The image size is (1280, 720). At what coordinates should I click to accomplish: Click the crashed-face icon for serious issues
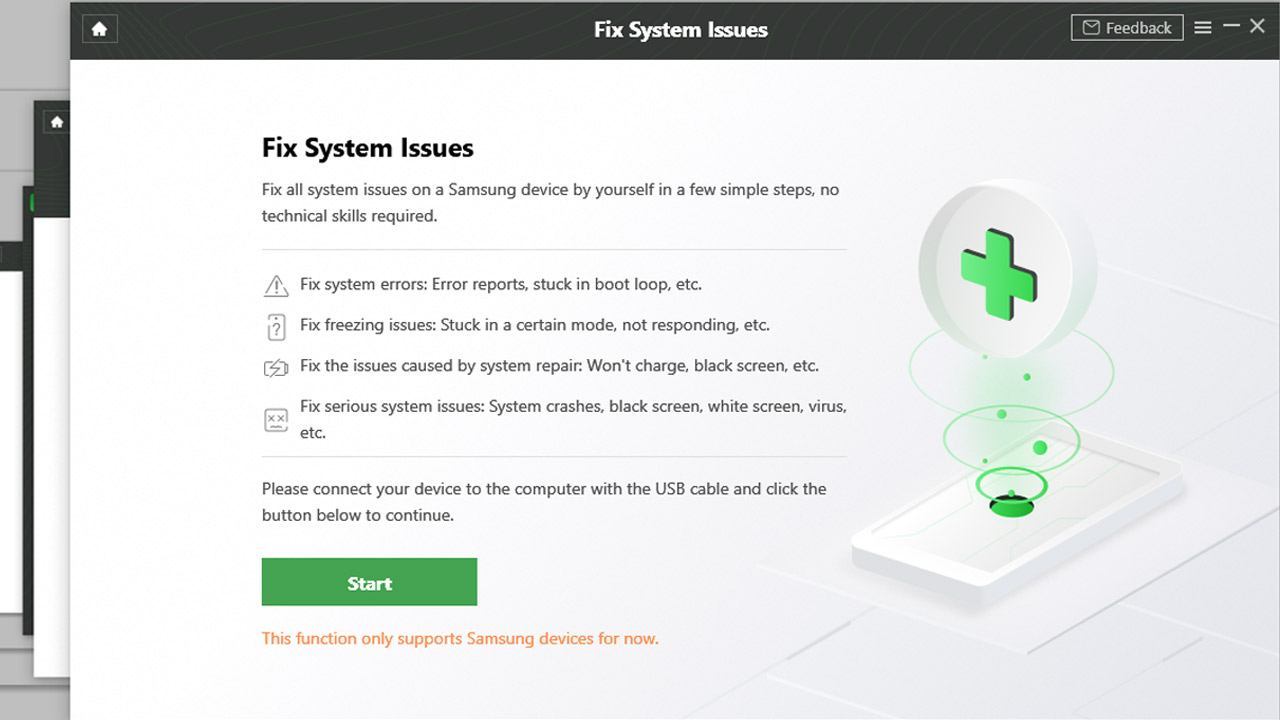point(276,420)
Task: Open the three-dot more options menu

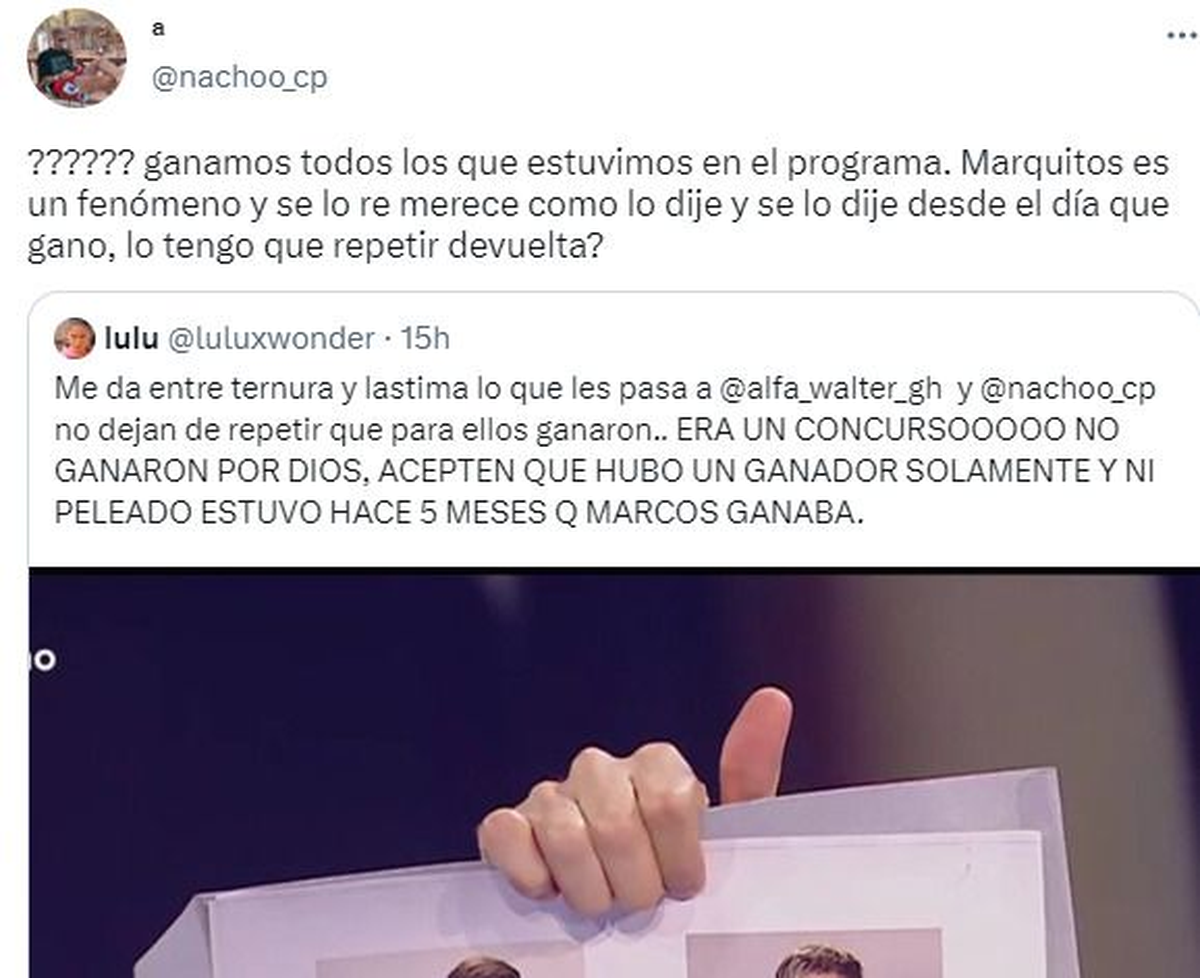Action: point(1181,34)
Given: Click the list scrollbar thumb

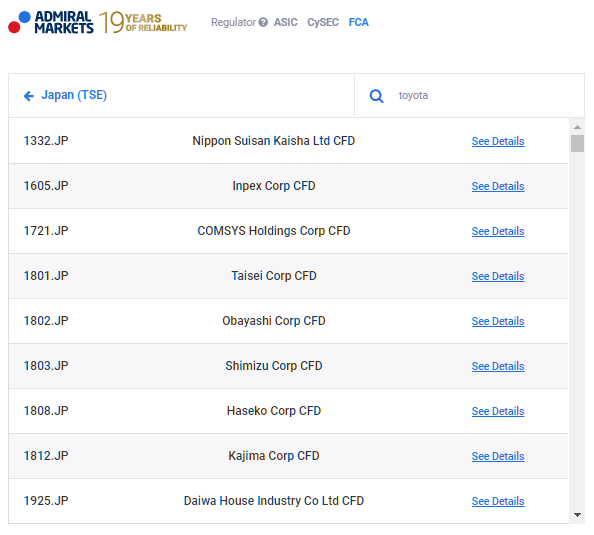Looking at the screenshot, I should pyautogui.click(x=577, y=144).
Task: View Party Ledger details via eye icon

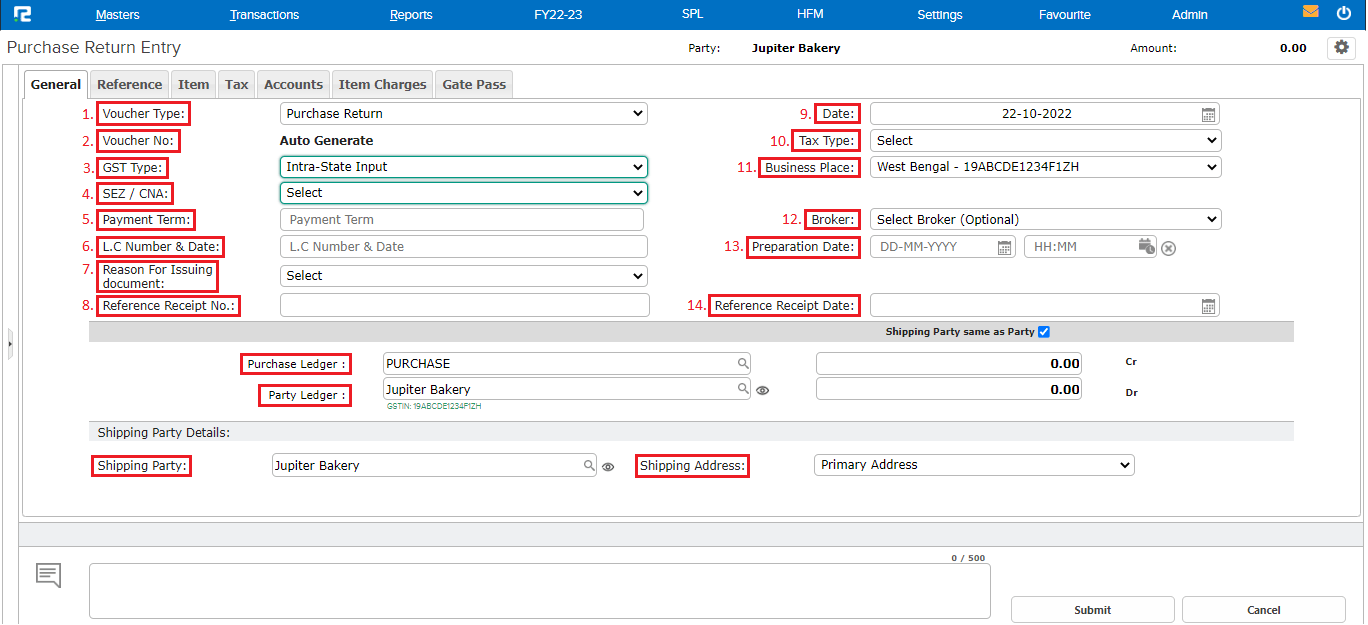Action: click(x=763, y=391)
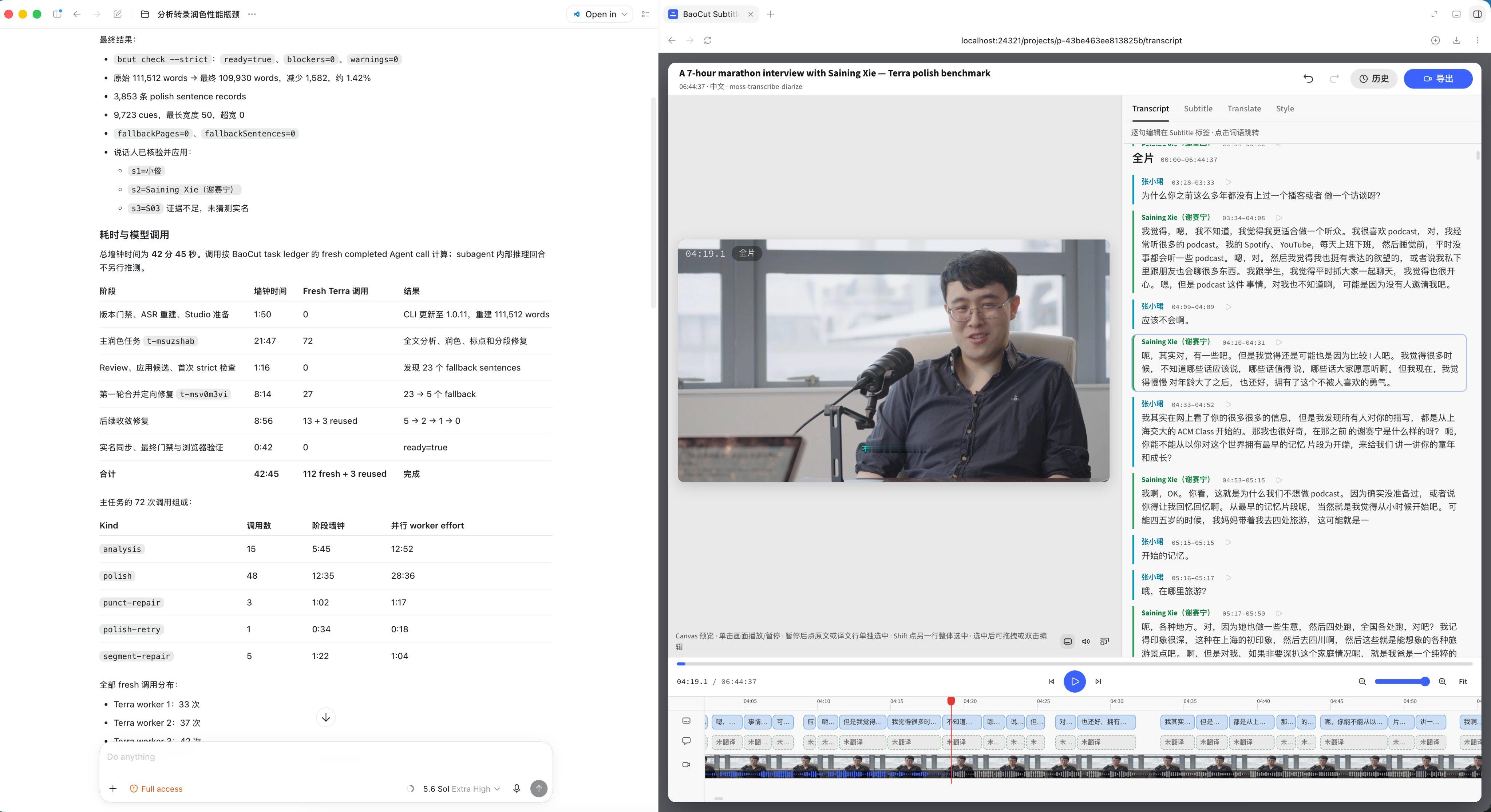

------

WHAT YOU SHOULD DO:
Print each entry above verbatim, pictures left out.

ANSWER BOX:
The image size is (1280, 720). At what coordinates should I click to accomplish: Click the crashed-face icon for serious issues
point(276,420)
Task: Open the three-dot more options menu

Action: point(1181,34)
Given: Click the list scrollbar thumb

Looking at the screenshot, I should pyautogui.click(x=577, y=144).
Task: View Party Ledger details via eye icon

Action: click(x=763, y=391)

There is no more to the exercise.